> DATA
========
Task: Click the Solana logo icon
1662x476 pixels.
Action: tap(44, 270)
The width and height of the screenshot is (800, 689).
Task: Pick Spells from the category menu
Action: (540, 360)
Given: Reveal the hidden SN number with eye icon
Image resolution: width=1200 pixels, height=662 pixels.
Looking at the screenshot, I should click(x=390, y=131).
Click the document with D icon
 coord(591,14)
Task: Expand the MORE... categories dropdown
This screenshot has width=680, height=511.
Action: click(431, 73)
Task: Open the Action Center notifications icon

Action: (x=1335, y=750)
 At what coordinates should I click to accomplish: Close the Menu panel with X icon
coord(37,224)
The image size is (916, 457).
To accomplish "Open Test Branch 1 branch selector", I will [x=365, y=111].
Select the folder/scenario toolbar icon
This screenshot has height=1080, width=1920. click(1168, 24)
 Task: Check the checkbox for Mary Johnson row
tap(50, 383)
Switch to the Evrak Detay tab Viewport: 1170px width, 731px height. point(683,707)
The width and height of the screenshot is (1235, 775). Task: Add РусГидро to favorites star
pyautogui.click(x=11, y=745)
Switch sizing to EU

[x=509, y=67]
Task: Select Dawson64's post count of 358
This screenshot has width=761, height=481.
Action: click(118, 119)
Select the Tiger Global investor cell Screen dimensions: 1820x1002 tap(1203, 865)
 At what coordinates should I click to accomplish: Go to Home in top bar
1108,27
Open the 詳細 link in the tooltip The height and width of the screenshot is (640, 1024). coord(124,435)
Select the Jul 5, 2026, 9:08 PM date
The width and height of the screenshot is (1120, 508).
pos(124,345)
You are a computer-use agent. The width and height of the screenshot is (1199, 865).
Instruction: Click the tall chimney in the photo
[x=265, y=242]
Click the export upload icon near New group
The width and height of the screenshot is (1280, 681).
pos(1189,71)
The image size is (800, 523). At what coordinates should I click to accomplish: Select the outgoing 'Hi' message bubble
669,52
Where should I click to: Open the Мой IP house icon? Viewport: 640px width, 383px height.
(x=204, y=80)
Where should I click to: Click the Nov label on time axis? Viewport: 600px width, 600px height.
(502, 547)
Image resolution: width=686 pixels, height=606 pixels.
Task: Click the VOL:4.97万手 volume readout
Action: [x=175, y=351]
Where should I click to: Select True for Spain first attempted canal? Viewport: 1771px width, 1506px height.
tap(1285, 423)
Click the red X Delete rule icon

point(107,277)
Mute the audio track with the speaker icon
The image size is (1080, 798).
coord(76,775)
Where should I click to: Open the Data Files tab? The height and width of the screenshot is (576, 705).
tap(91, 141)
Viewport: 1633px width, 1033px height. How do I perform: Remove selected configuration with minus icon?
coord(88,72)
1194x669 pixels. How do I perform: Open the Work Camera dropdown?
========
> PROBLEM TO SOLVE
An exact repetition of all the entries is required.

> SOLUTION
Task: Click the Solana logo icon
1662x476 pixels.
Action: tap(44, 270)
The width and height of the screenshot is (800, 689).
Task: Pick Spells from the category menu
Action: (540, 360)
Given: Reveal the hidden SN number with eye icon
Image resolution: width=1200 pixels, height=662 pixels.
Looking at the screenshot, I should click(x=390, y=131).
Click the document with D icon
 coord(591,14)
Task: Expand the MORE... categories dropdown
This screenshot has width=680, height=511.
Action: click(431, 73)
Task: Open the Action Center notifications icon

Action: (x=1335, y=750)
 At what coordinates should I click to accomplish: Close the Menu panel with X icon
coord(37,224)
The image size is (916, 457).
To accomplish "Open Test Branch 1 branch selector", I will [x=365, y=111].
Select the folder/scenario toolbar icon
This screenshot has height=1080, width=1920. click(1168, 24)
 Task: Check the checkbox for Mary Johnson row
tap(50, 383)
Switch to the Evrak Detay tab Viewport: 1170px width, 731px height. point(683,707)
The width and height of the screenshot is (1235, 775). Task: Add РусГидро to favorites star
pyautogui.click(x=11, y=745)
Switch sizing to EU

[x=509, y=67]
Task: Select Dawson64's post count of 358
This screenshot has width=761, height=481.
Action: click(118, 119)
Select the Tiger Global investor cell Screen dimensions: 1820x1002 tap(1203, 865)
 At what coordinates should I click to accomplish: Go to Home in top bar
1108,27
Open the 詳細 link in the tooltip The height and width of the screenshot is (640, 1024). coord(124,435)
Select the Jul 5, 2026, 9:08 PM date
The width and height of the screenshot is (1120, 508).
pos(124,345)
You are a computer-use agent. The width and height of the screenshot is (1199, 865).
Instruction: Click the tall chimney in the photo
[x=265, y=242]
Click the export upload icon near New group
The width and height of the screenshot is (1280, 681).
pos(1189,71)
The image size is (800, 523). At what coordinates should I click to accomplish: Select the outgoing 'Hi' message bubble
669,52
Where should I click to: Open the Мой IP house icon? Viewport: 640px width, 383px height.
(x=204, y=80)
Where should I click to: Click the Nov label on time axis? Viewport: 600px width, 600px height.
(502, 547)
Image resolution: width=686 pixels, height=606 pixels.
Task: Click the VOL:4.97万手 volume readout
Action: [x=175, y=351]
Where should I click to: Select True for Spain first attempted canal? Viewport: 1771px width, 1506px height.
tap(1285, 423)
Click the red X Delete rule icon

point(107,277)
Mute the audio track with the speaker icon
The image size is (1080, 798).
coord(76,775)
Where should I click to: Open the Data Files tab? The height and width of the screenshot is (576, 705).
tap(91, 141)
Viewport: 1633px width, 1033px height. How do I perform: Remove selected configuration with minus icon?
coord(88,72)
1194x669 pixels. How do I perform: Open the Work Camera dropdown?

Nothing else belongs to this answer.